Doi : 10.1016/S0094-0143(05)70121-X 
Jens J. Rassweiler, MD a, Claude Abbou, MD b, Günter Janetschek, MD c, Klaus Jeschke, MD d
a Department of Urology, Klinikum Heilbronn, University of Heidelberg, Germany (JR) 
b Department of Urology, Hôpital Henri Mondor, Creteil, France (CA) 
c Department of Urology, University of Innsbruck, (GJ) 
d Department of Urology, Landeskrankenhaus Klagenfurt (KJ), Austria. 

Résumé

Traditionally, partial nephrectomy for renal cell carcinoma was performed only for tumors occurring in a solitary kidney or when the patient presented with bilateral disease.19, 28 Because of the favorable results obtained in terms of patient survival, tumor control, and complication rates, the indications for nephron-sparing surgery were extended to include patients with small tumors and a normal contralateral kidney.20, 26, 27, 34, 39, 40, 55 Small renal cell carcinomas are usually of lower stage and have a better prognosis. Owing to the widespread use of diagnostic ultrasound and CT, an increasing number of such lesions are detected incidentally,47, 53 and interest in nephron-sparing surgery and other organ-preserving approaches, such as cryotherapy37 or high-energy focused ultrasound,35 can be expected to grow.

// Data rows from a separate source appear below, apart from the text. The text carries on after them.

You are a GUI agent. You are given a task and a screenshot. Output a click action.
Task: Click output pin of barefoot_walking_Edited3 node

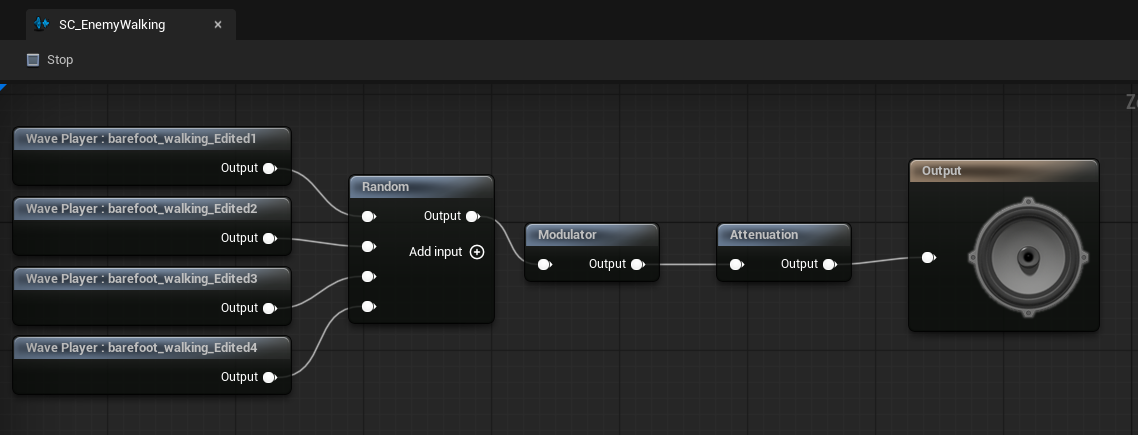coord(269,308)
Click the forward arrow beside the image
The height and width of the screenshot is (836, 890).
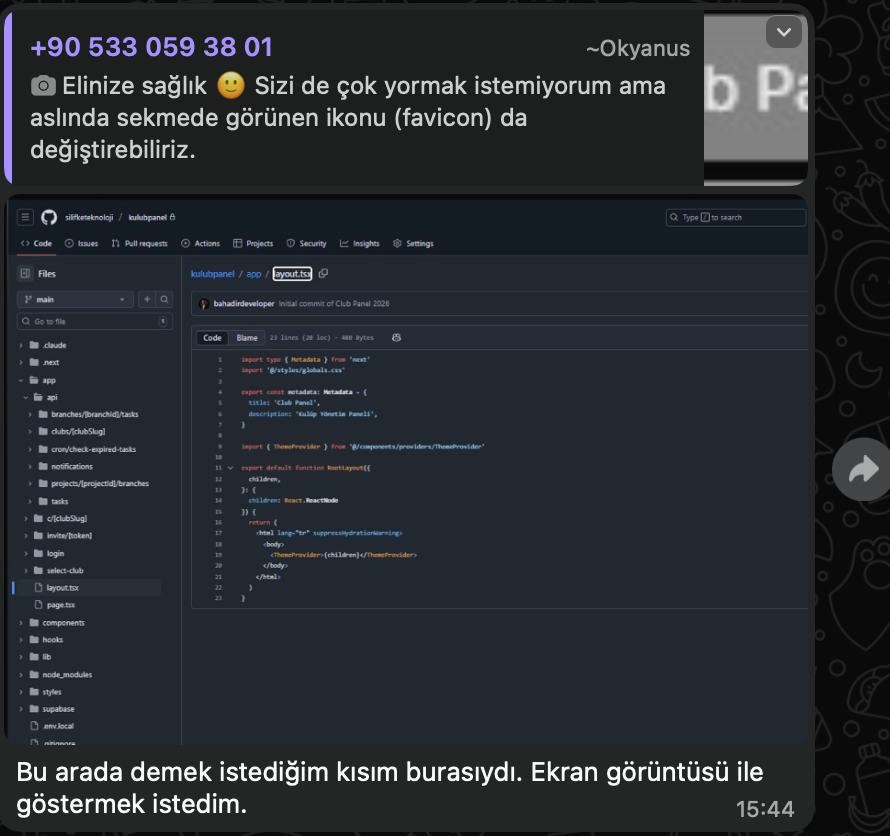pyautogui.click(x=861, y=470)
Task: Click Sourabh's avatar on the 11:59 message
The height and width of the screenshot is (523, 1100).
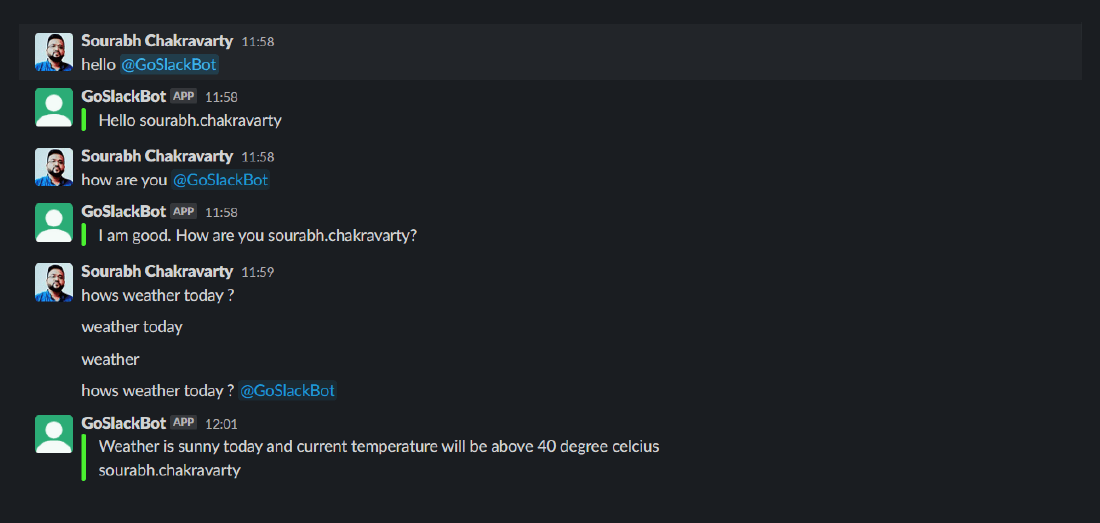Action: point(54,283)
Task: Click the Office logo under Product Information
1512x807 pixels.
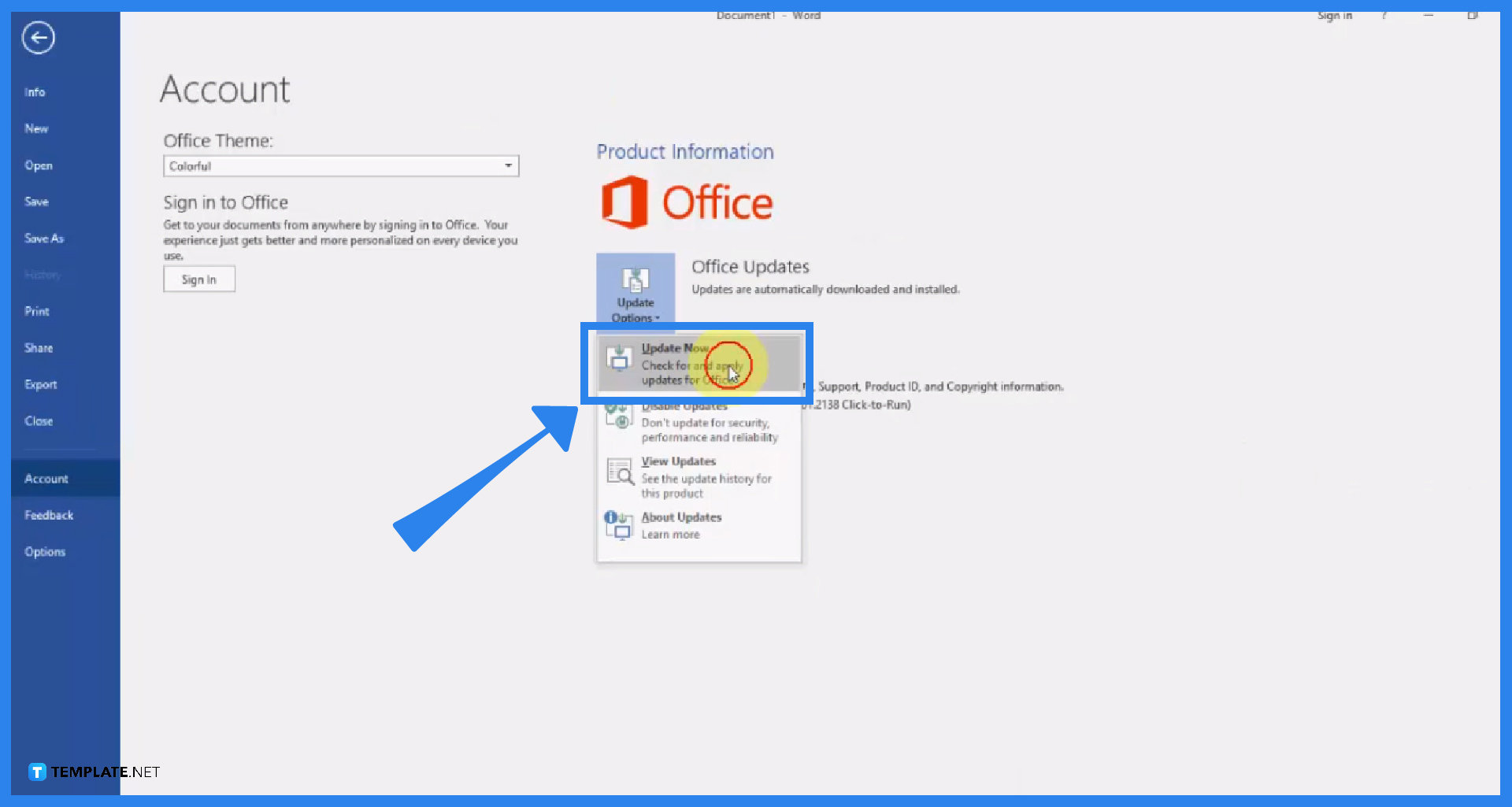Action: (686, 201)
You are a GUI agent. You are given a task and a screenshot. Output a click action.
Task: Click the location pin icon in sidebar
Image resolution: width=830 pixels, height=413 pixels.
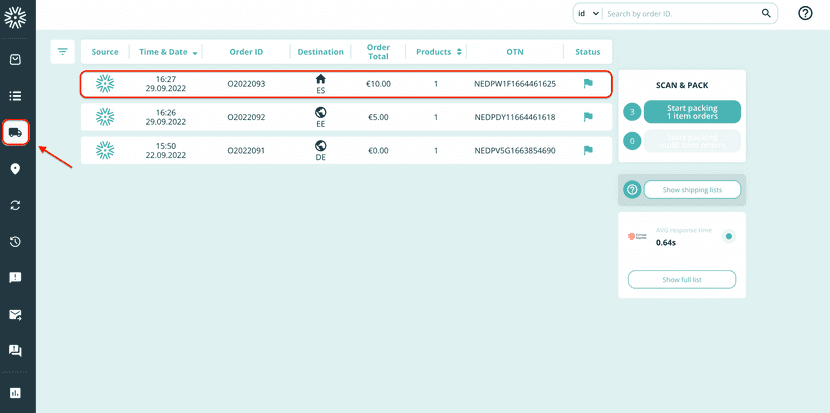pyautogui.click(x=16, y=169)
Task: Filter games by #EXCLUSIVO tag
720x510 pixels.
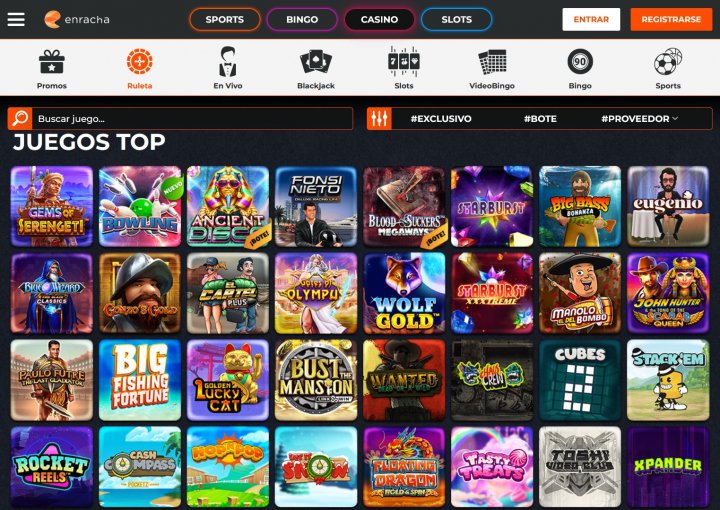Action: click(x=441, y=118)
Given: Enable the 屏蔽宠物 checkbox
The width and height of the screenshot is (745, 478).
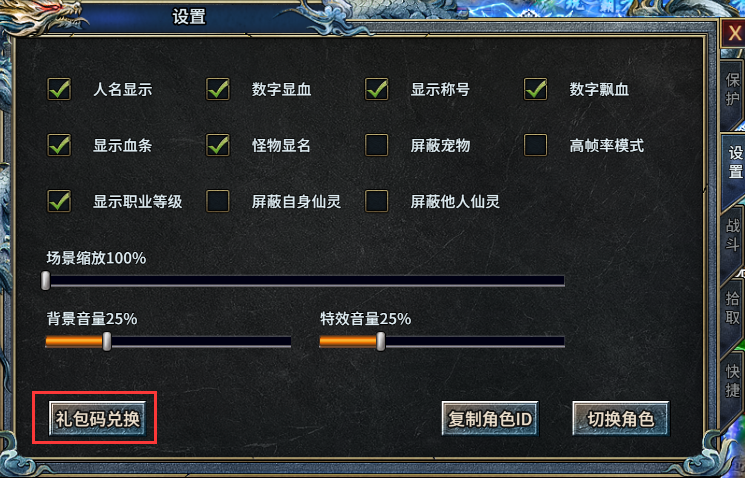Looking at the screenshot, I should coord(376,145).
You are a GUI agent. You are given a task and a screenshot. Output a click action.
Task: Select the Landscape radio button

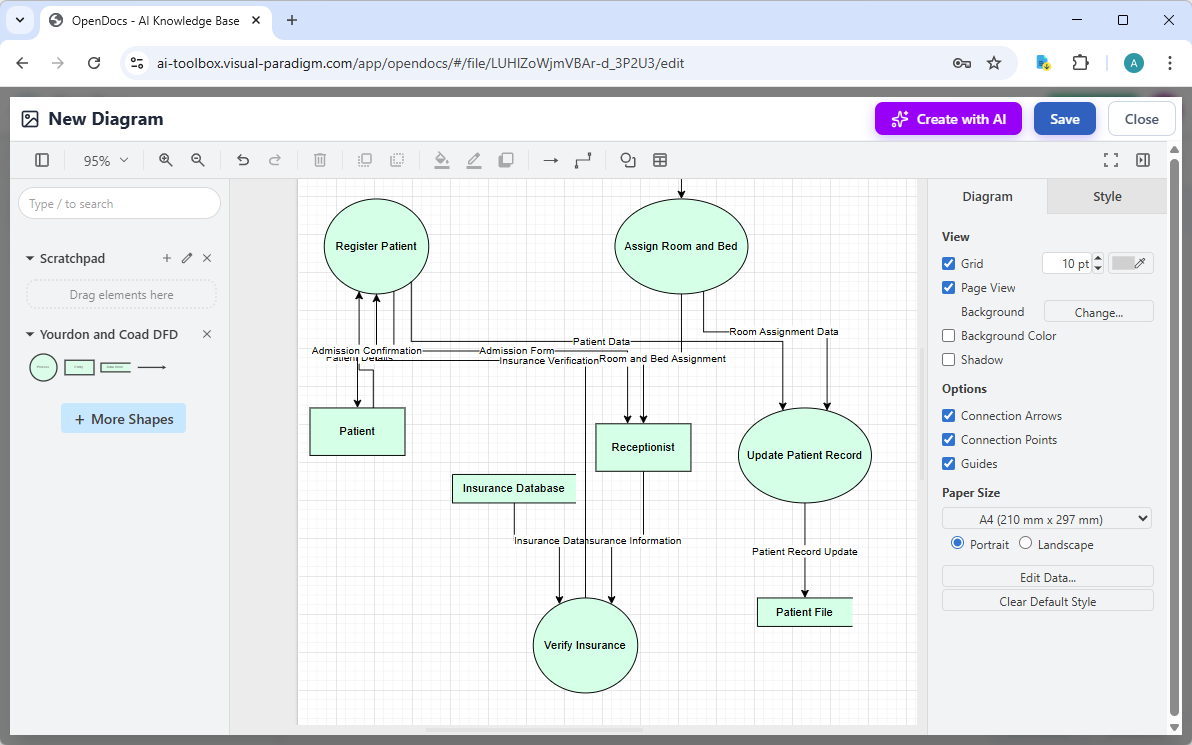1025,543
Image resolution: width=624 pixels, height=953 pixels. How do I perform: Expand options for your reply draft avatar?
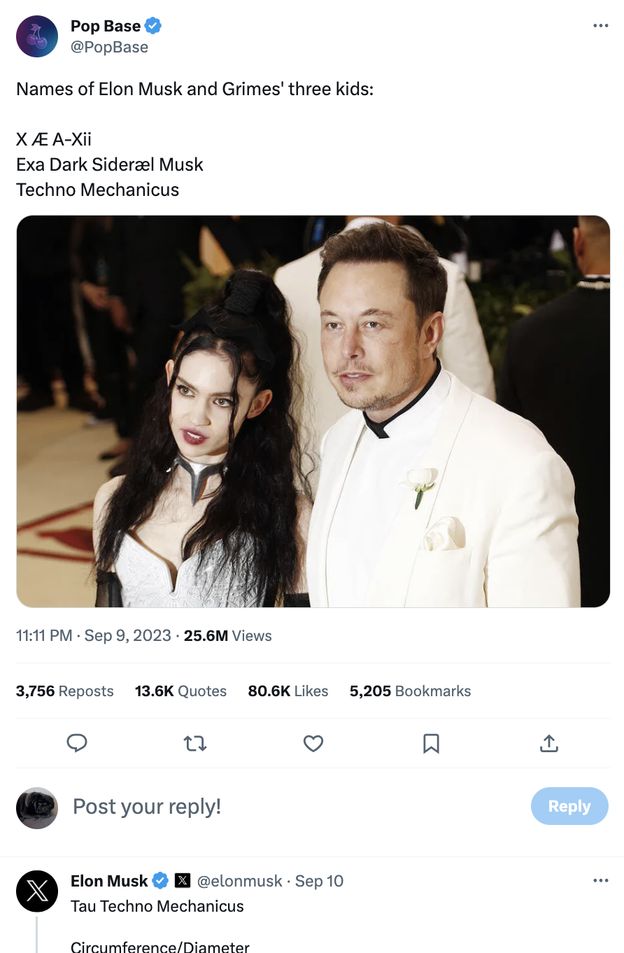point(37,806)
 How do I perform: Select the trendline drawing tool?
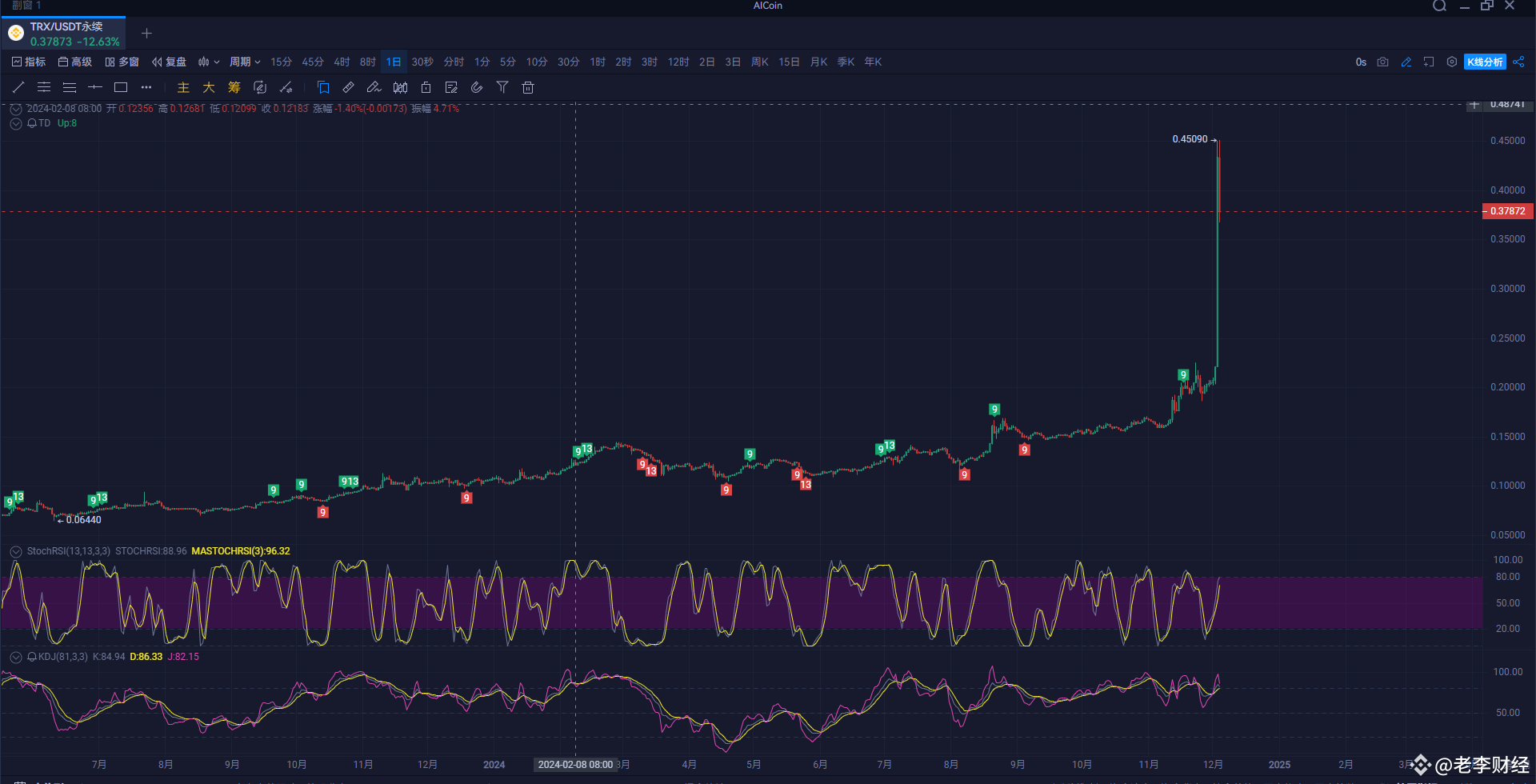(18, 87)
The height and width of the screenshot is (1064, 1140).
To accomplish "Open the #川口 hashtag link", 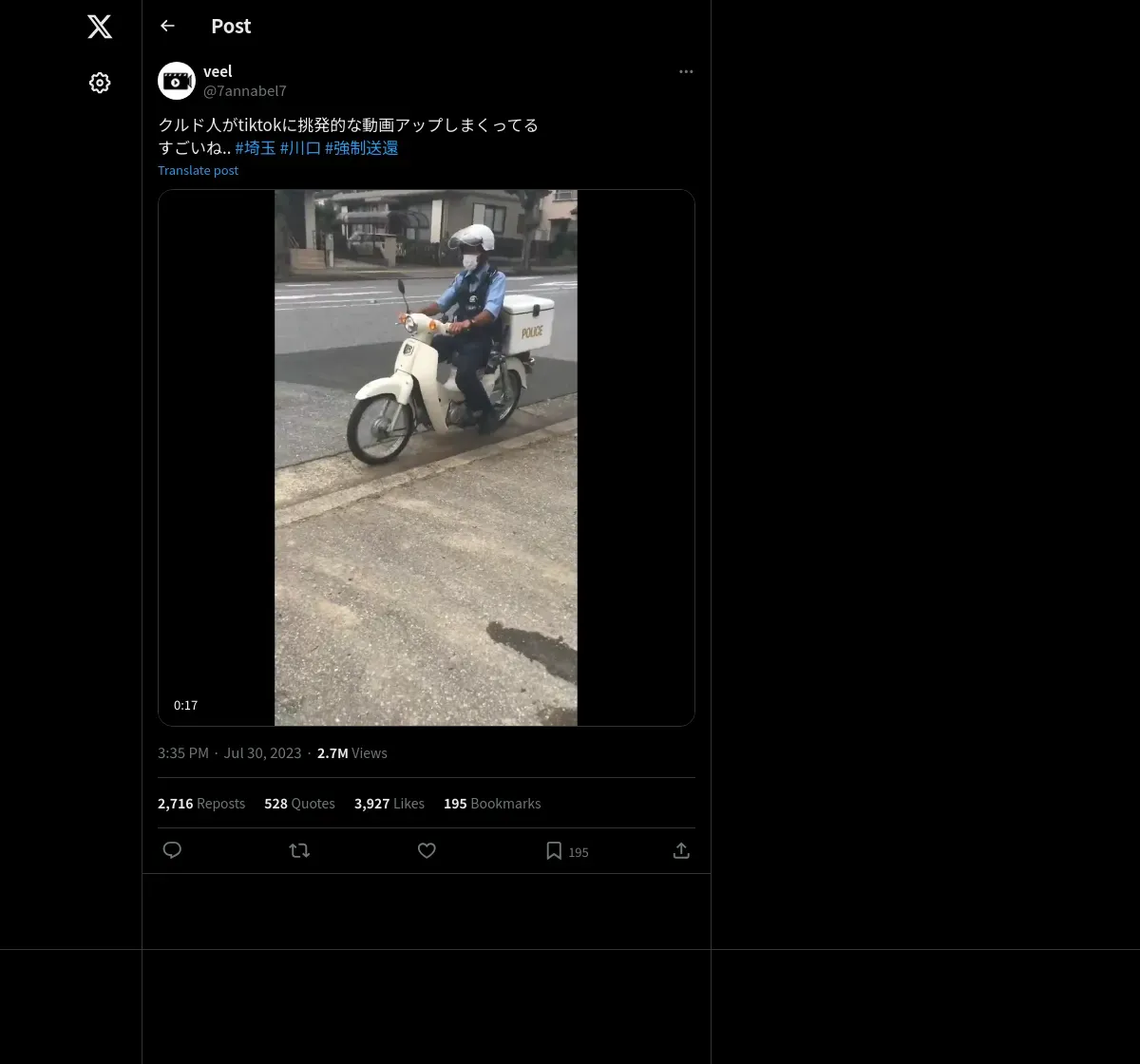I will pos(300,147).
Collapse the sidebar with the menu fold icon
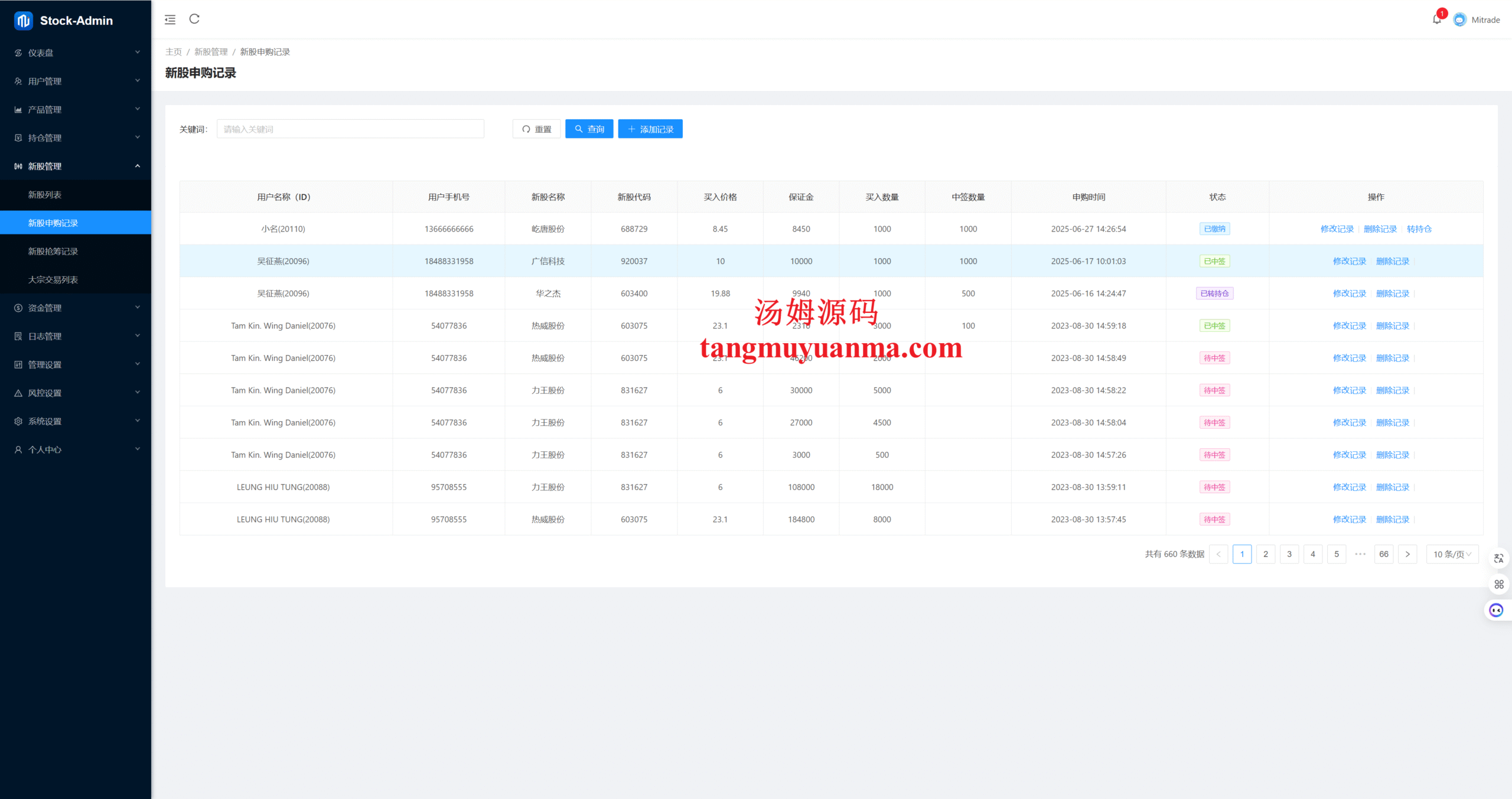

Clayman and colleagues13 pioneered laparoscopic nephrectomy when they removed a renal oncocytoma in 1990. Almost 1 year, later Coptcoat and co-workers14 used the same technique for radical extirpation of a T2 renal cell carcinoma. Despite the enthusiasm of these pioneering surgeons, laparoscopic surgery, especially laparoscopic nephrectomy, has not become a widespread procedure. Expertise has concentrated in centers that are increasingly becoming active throughout the world.4, 5, 15, 18, 29, 41, 45, 46, 57 Nevertheless, even among laparoscopic surgeons, the indications for radical nephrectomy are still under debate. Only 37 of 482 nephrectomies reported in a recently published German multicenter study were performed for renal malignancy.49 During the last 3 years, there has been an increasing number of reports of laparoscopic radical nephrectomy using different technical approaches, such as transperitoneal laparoscopy,42, 55 retroperitoneoscopy,12, 52 and hand-assisted and gasless laparoscopy.59

Based on their favorable experience with laparoscopic radical nephrectomy and with partial nephrectomy for benign renal disorders,21, 23, 24, 51 the authors now perform nephron-sparing surgery for small renal cell carcinoma as an alternative to the open technique.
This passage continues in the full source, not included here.